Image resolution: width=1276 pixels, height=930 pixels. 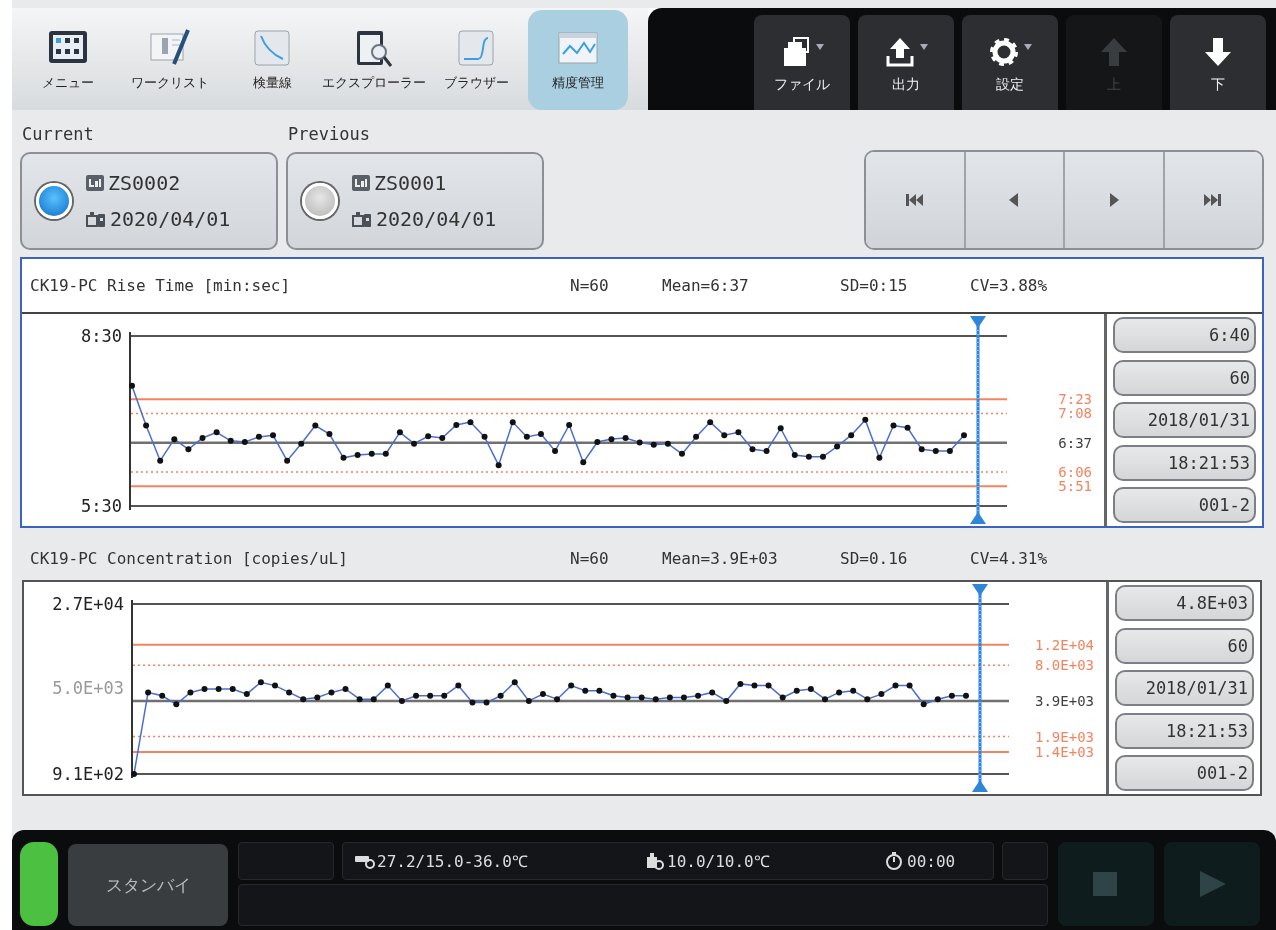 What do you see at coordinates (1064, 644) in the screenshot?
I see `limit-label: 1.2E+04` at bounding box center [1064, 644].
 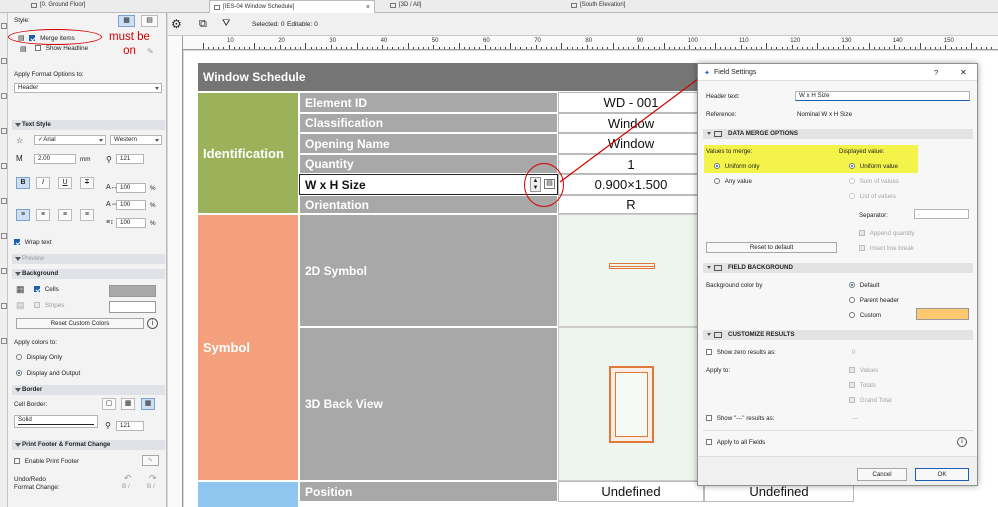 What do you see at coordinates (838, 335) in the screenshot?
I see `customize-results-section: CUSTOMIZE RESULTS` at bounding box center [838, 335].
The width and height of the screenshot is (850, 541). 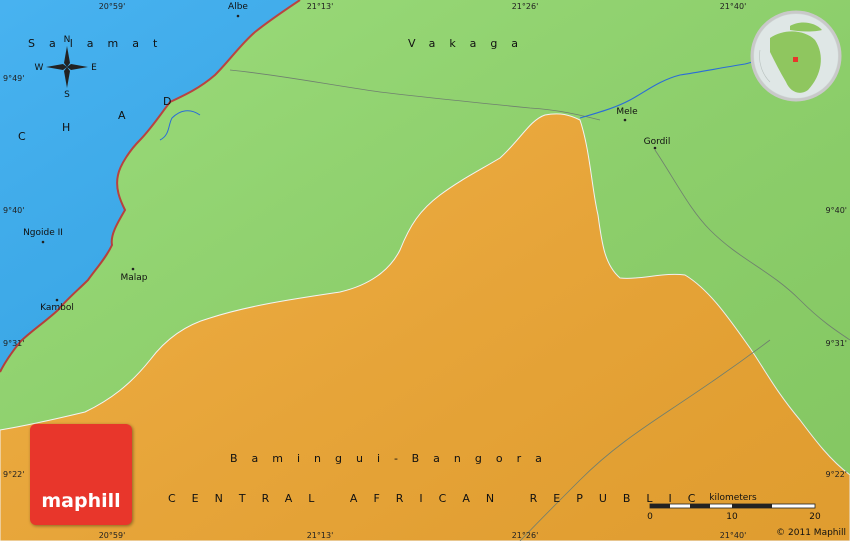 What do you see at coordinates (57, 308) in the screenshot?
I see `svg-text: Kambol` at bounding box center [57, 308].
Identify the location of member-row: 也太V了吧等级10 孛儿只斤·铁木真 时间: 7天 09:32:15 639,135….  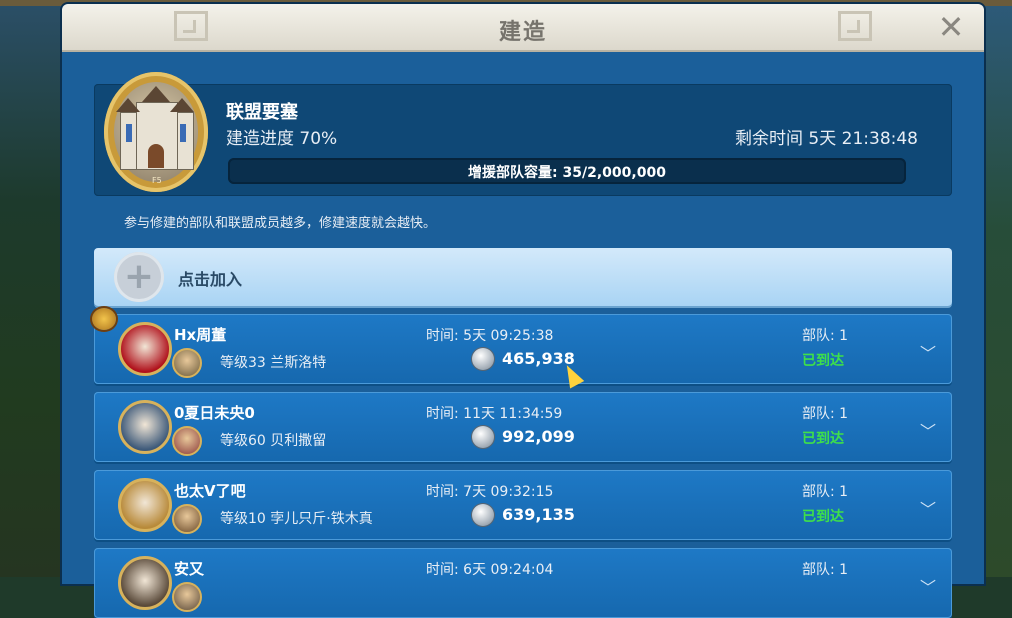
(523, 505).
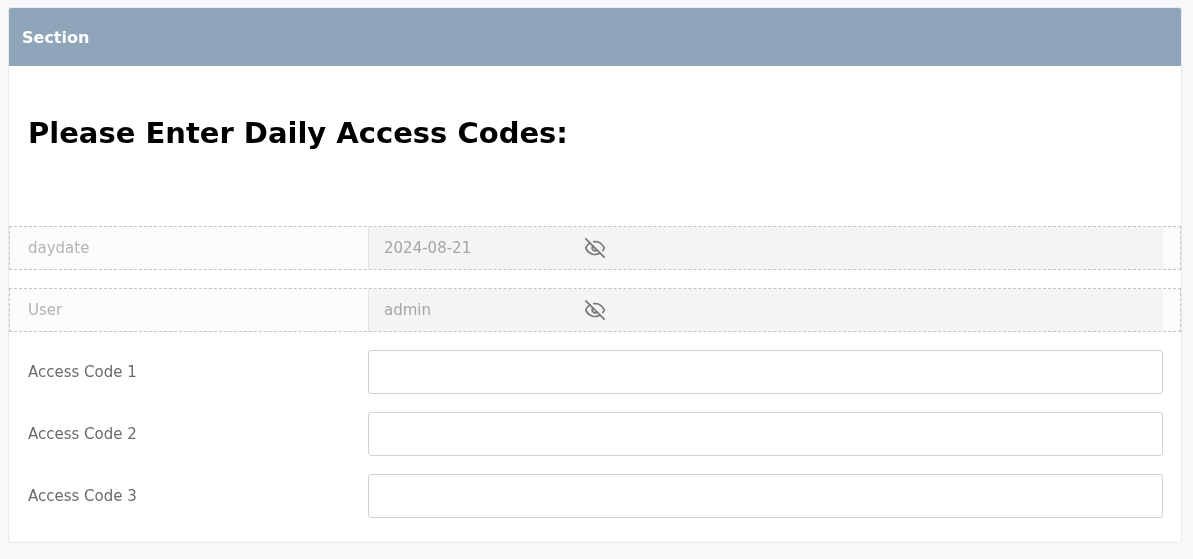 This screenshot has width=1193, height=559. Describe the element at coordinates (56, 37) in the screenshot. I see `section-title: Section` at that location.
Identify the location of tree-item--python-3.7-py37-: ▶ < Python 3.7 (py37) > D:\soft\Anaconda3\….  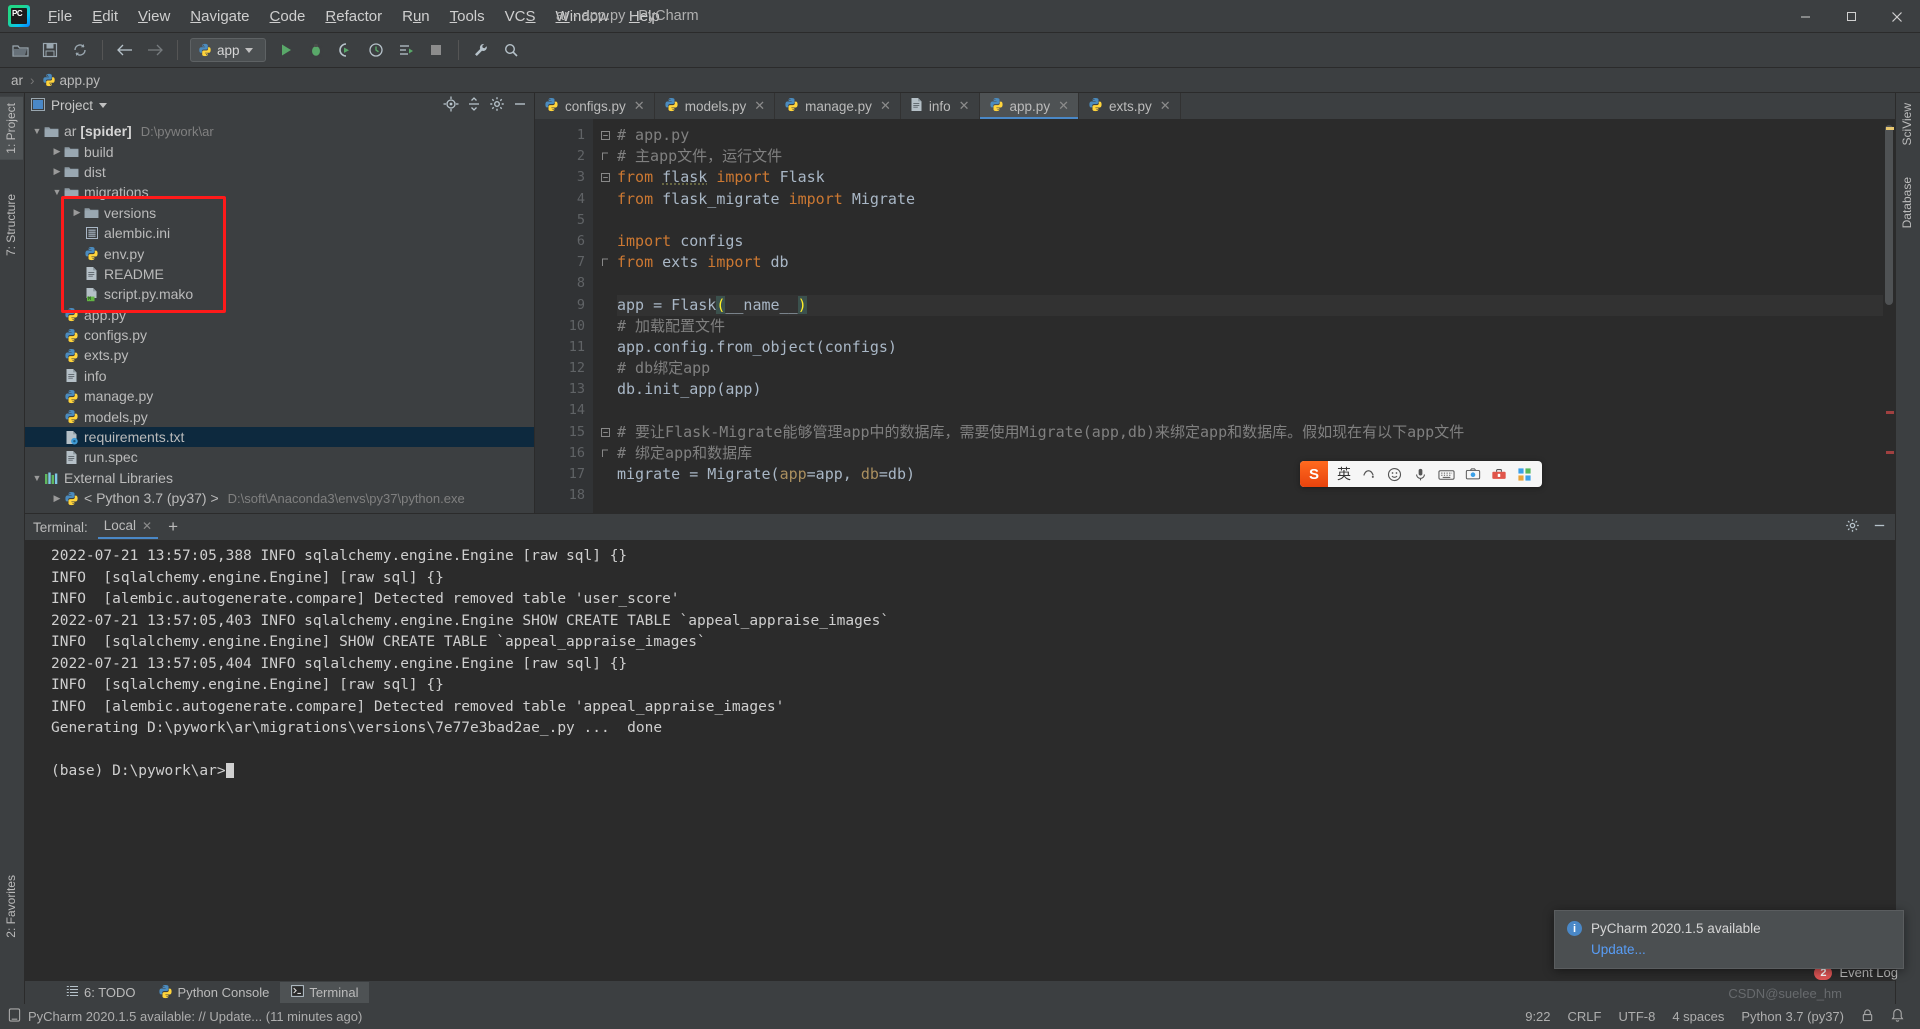
(280, 498).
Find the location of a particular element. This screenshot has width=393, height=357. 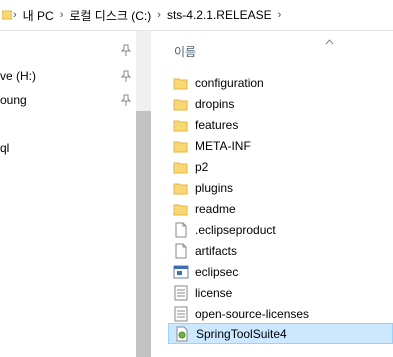

file-name: license is located at coordinates (214, 292).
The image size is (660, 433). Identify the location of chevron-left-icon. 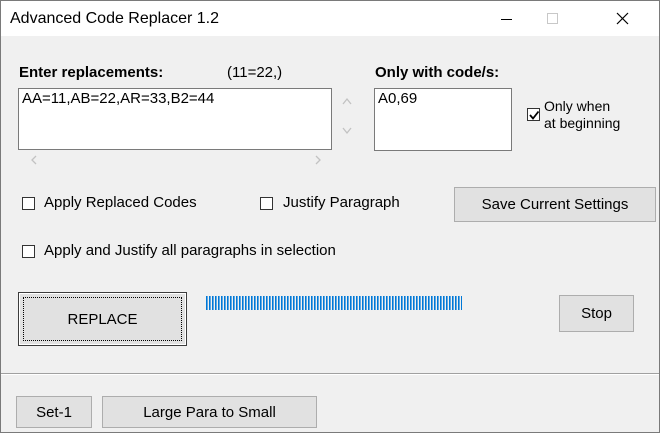
(34, 160).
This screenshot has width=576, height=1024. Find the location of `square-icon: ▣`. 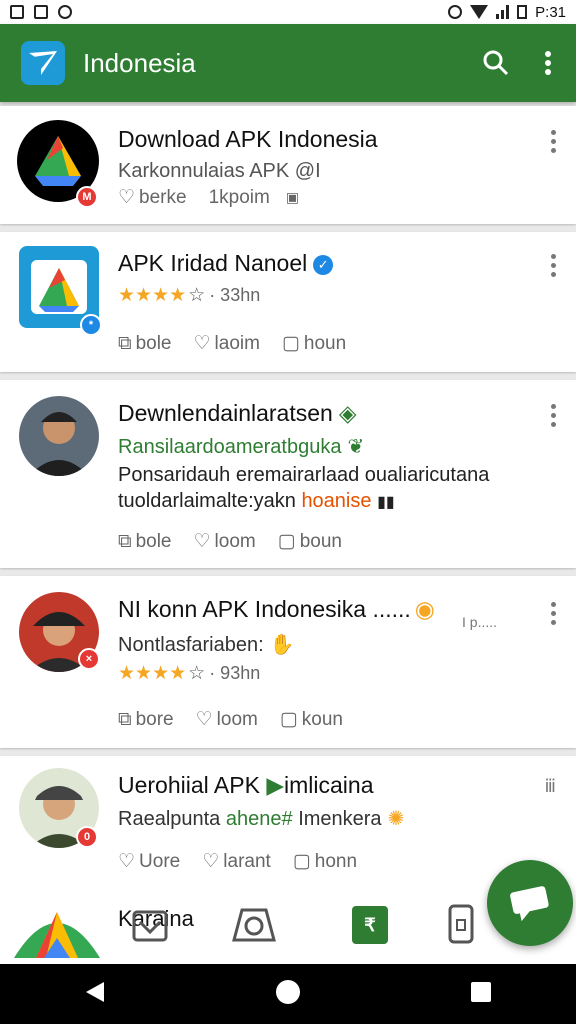

square-icon: ▣ is located at coordinates (292, 197).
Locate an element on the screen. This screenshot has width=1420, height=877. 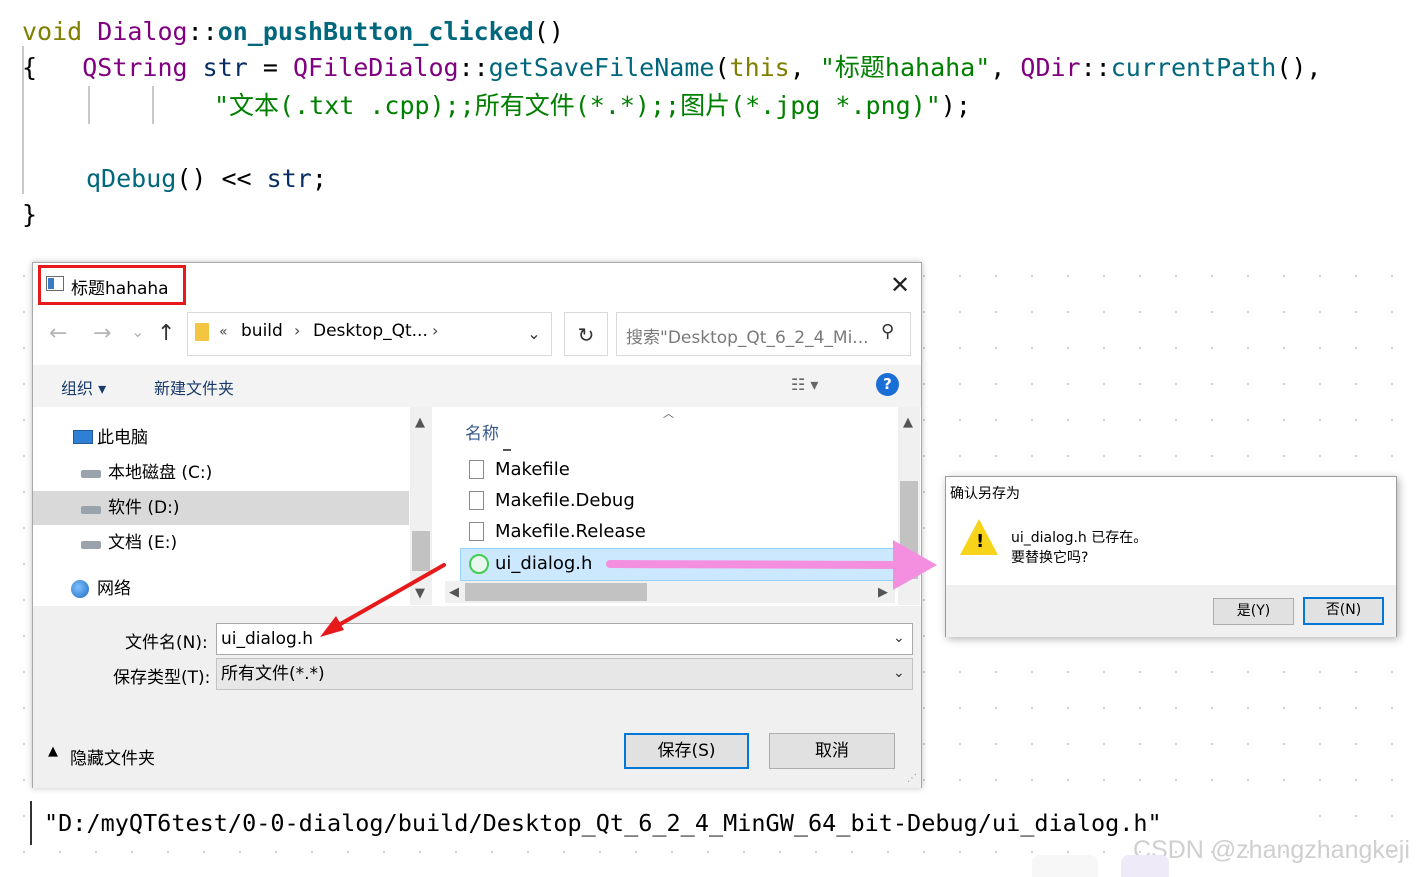
organize-menu: 组织 ▾ is located at coordinates (84, 387).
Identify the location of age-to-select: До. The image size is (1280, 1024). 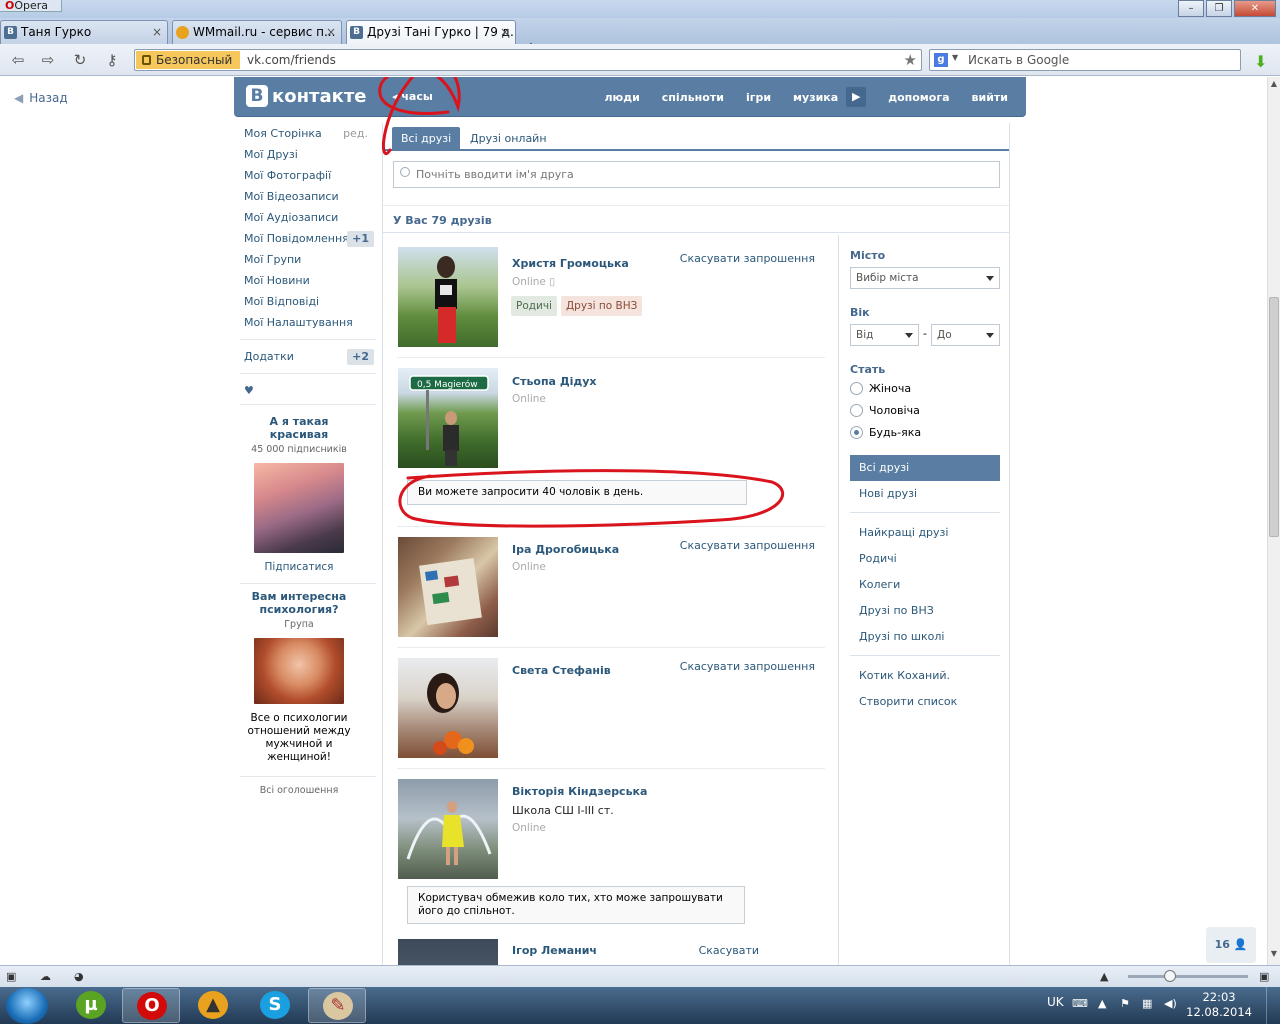
(966, 335).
★ ★ ★ ★ ★ ★ ★
| INSTRUCTIONS TO FOLLOW |
Render everything from the line containing "Identify the location of age-to-select: До." down to the end of the records as a numbered list with no blank lines. Leave the pictures out.

| REPLY TO THE TASK |
1. Identify the location of age-to-select: До. The image size is (1280, 1024). 
2. (966, 335).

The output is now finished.